@humanengr: several, unofficial hypothesis were proposed in that thread that I linked previously. Of them, I find the most convincing argument to be a lack of ductility in the connection when bars are not fully developed on either side of the joint. Try the following example on for size:
Imagine a shear wall joint where the shear wall is interrupted by the slab pour. The shear transfer across the joint is classic shear friction. Additionally, let's assume that:
1) We have 75% more rebar crossing the joint than we need.
2) Because we have more rebar than we need, we reduce the development length by 25%
3) For some reason, the concrete on the left 50% of the wall is rougher than the concrete on the right 50% of the wall. Let's say the amplitude of the roughening is 8 mm vesus 6 mm.

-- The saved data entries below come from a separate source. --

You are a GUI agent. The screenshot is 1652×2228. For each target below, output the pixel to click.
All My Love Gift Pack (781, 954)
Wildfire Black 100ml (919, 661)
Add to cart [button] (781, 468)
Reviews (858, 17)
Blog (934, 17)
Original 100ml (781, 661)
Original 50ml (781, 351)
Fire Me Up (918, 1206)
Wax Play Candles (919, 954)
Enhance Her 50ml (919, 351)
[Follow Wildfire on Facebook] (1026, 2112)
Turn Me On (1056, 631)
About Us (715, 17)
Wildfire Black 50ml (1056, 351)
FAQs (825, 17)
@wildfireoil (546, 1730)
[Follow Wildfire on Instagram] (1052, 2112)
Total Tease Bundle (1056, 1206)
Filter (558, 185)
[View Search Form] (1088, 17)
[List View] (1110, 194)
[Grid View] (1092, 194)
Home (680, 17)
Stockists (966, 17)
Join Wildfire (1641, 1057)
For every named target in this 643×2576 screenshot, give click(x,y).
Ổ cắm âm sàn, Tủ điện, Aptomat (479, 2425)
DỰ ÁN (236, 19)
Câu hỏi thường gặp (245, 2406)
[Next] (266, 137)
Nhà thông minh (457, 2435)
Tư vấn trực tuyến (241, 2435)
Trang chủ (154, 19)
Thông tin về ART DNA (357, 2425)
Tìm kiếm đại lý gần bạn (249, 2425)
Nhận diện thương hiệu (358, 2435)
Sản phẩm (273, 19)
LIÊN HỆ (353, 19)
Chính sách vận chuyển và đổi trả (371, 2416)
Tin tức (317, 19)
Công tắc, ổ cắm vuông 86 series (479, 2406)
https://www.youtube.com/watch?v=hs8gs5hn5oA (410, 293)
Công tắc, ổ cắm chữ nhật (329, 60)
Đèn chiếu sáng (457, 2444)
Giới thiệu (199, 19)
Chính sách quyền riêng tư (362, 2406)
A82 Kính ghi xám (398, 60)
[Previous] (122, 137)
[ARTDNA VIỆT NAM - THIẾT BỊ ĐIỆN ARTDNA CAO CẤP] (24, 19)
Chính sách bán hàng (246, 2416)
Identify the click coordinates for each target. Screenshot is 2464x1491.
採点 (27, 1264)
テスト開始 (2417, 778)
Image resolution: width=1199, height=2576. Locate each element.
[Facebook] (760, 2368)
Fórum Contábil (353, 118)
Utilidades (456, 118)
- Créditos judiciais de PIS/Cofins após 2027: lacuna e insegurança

One could envision the road to failure looking something like this:
1) Given the same initial shear displacement, the dowels on the left half of the wall would be strained, and stressed, 33% more than the dowels on the right half of the wall due to the greater roughness on the left side.
2) At 75% x fy, the bars on the left half of the wall would reach their maximum stress based on bond strength. Simultaneously, the bars on the right would be at 1/1.333 x 0.75 fy = 0.5625 fy. At this point, we've only achieved 87.5% of the clamping force required for full capacity.
3) With further strain, the capacity of the shear friction dowels on the left side of the wall drops to zero. This is because bond failure is brittle. The remaining, effective dowels on the right side of the wall now get stressed to 75% Fy prior to brittle bond failure. At this point, we've only got 50% of the clamping force required for full shear capacity.
The moral of the story is this: unless you can guarantee and even distribution of shear friction dowel strain, providing for <fy development is dangerous and may result in a brittle, unzipping style failure.
Of course, this is just my theory. To my knowledge, It appears in print nowhere other than this forum.
I like to debate structural engineering theory -- a lot. If I challenge you on something, know that I'm doing so because I respect your opinion enough to either change it or adopt it.